Though there are many legal complexities that can arise in a typical ERISA lawsuit, one thing that is typically not in dispute is whether there is an ERISA Plan at issue. Pension plans, 401(k) plans, health plans, and group insurance plans are all easy to spot, categorize and confirm as ERISA plans. There are outliers, to be sure, like when the plan is established or maintained by a possibly exempt employer (like a religious organization, community college,  or Native American tribe). Or when the plan allows employees to purchase individual insurance policies at a discount. Or when the dispute involves a severance plan, as is demonstrated by Atkins v. CB&I, L.L.C., No. 20-30004, 2021 WL 1085807 (5th Cir. Mar. 22, 2021).

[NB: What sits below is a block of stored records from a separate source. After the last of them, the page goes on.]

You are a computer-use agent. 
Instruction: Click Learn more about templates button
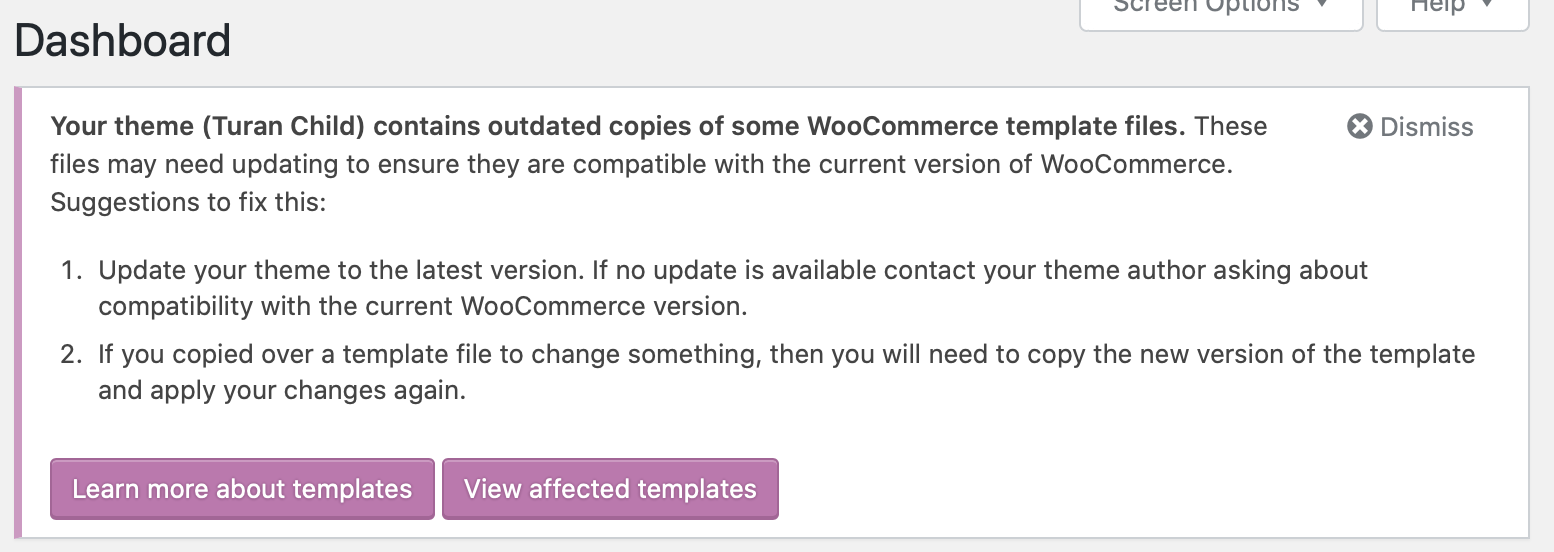(x=242, y=489)
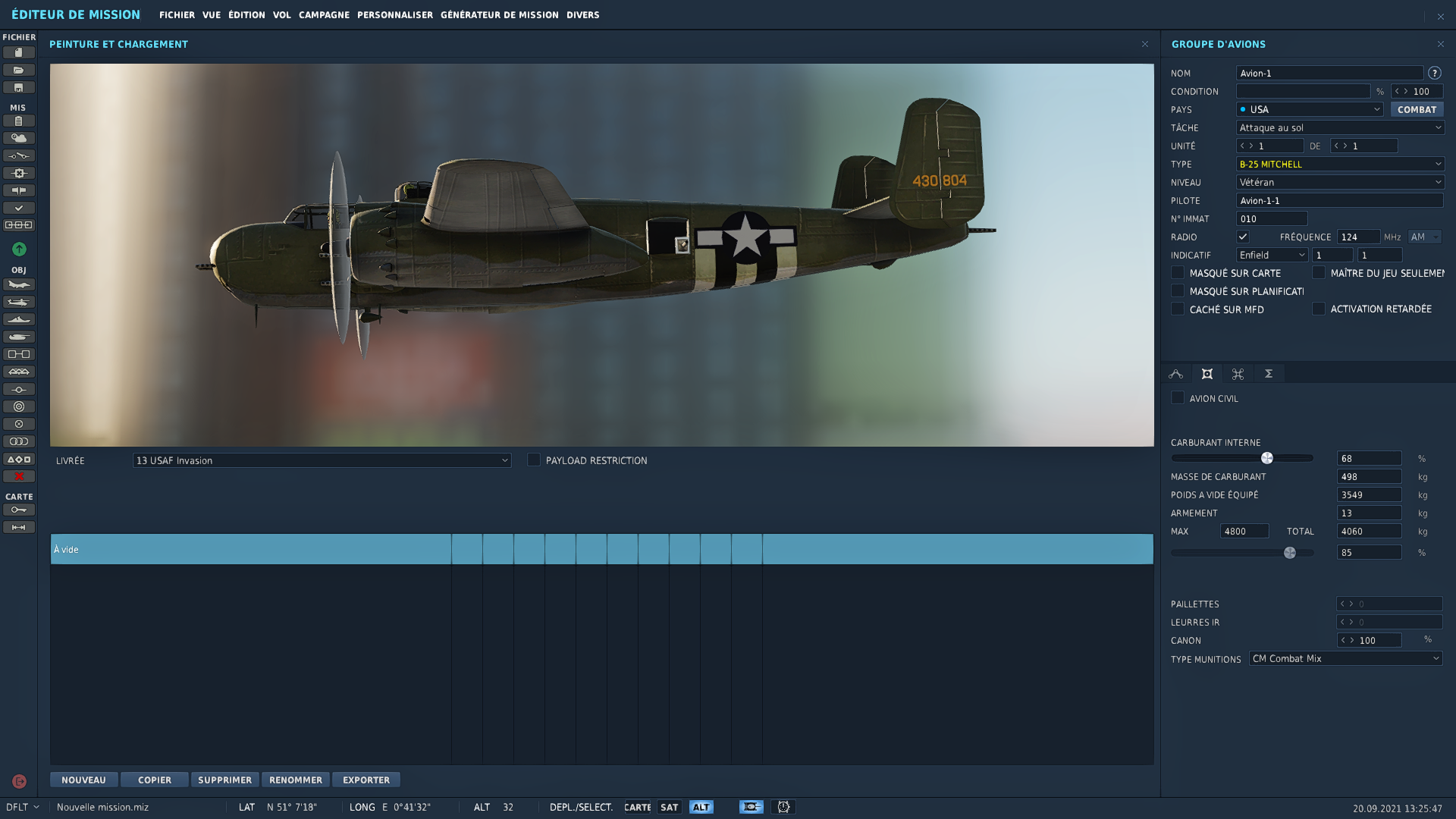Click the Nom input field containing Avion-1
Viewport: 1456px width, 819px height.
[x=1329, y=73]
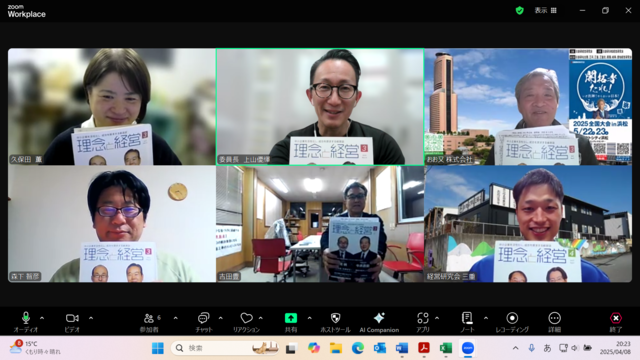Launch AI Companion sparkle icon

pyautogui.click(x=379, y=322)
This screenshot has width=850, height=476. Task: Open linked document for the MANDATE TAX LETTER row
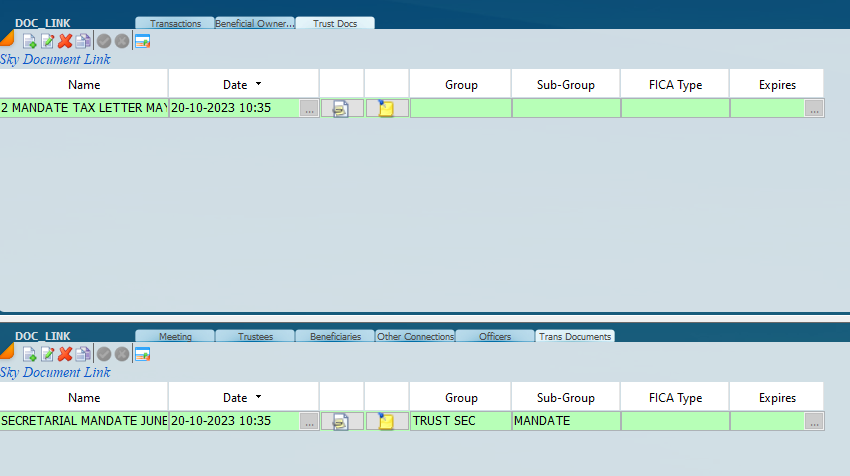[342, 109]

In Atkins, the defendant construction company established a Project Completion Incentive Plan (“PCIP”) that would pay eligible employees a bonus of 5% of their earnings while they worked on a particular construction project, if they stayed on the project until their work was completed. The plaintiffs, who acknowledged that they were not eligible for bonuses because they quit before their work on the project ended, sued in Louisiana state court, arguing that the PCIP involved a wage forfeiture that was illegal under Louisiana law. The employer removed the case to federal court on the grounds of ERISA complete preemption, and the district court agreed that ERISA governed. As the Fifth Circuit noted, “[t]hat jurisdictional determination also resolved the merits” because, if ERISA governs, “then everyone agrees the Plaintiffs do not have a claim” because ERISA preempts Louisiana law, and because the plaintiffs “are not eligible for the bonus under the terms of the plan.”

The Fifth Circuit held that the PCIP was not an ERISA plan.